Photo Credit: Hadas Parush / Flash 90
President Reuven Rivlin is the one who ultimately tasks the candidate with forming the next government coalition.

In one of the tightest elections in the history of the state, where no clear winner has emerged and both the Likud and the Gantz-Lapid team have both declared victory, it appears the smaller parties will be the ones to decide who will form Israel’s next government.

Two pivotal Likud coalition members have both expressed their support for a fourth consecutive term for Prime Minister Benjamin Netanyahu at the helm: the Kulanu party headed by Moshe Kahlon, and the Sephardic Shas party headed by Aryeh Deri.


Both spoke with Netanyahu after the polls closed at 10 pm Tuesday night, when numerous exit polls showed the Likud with a range of up to 36 seats, and the Gantz-Lapid “Blue and White” party with a range of up to 37 mandates.

Likewise, the United Torah Judaism party has refused to enter talks with the Blue-and-White Party. UTJ party chairman Yaacov Litzman told Netanyahu that he intends to recommend him to President Reuven Rivlin as the candidate to form the government coalition.

Former Likud coalition partner Avigdor Liberman, head of the Yisrael Beytenu party, however, has refused to accept calls from either side.
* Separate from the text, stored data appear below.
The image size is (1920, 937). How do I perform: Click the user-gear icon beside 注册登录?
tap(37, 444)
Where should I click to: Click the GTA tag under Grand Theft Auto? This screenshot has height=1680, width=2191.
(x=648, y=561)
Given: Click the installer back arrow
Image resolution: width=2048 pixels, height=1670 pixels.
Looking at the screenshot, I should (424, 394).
Liberman said he is waiting until the actual votes are all counted.

Although the exit polls are still indicating a razor-thin margin between Netanyahu and the Gantz-Lapid team, most analysts have said the Blue-and-White party doesn’t have the political clout, and necessary political acumen, to be able to put together the necessary support to build a government coalition.

In order for a candidate to win the prime minister’s seat, a candidate must prove to President Rivlin that he has the support of at least 61 of the 120 Knesset members in the Israeli parliament – a feat Netanyahu has accomplished four times in his career, three times so far in the past decade.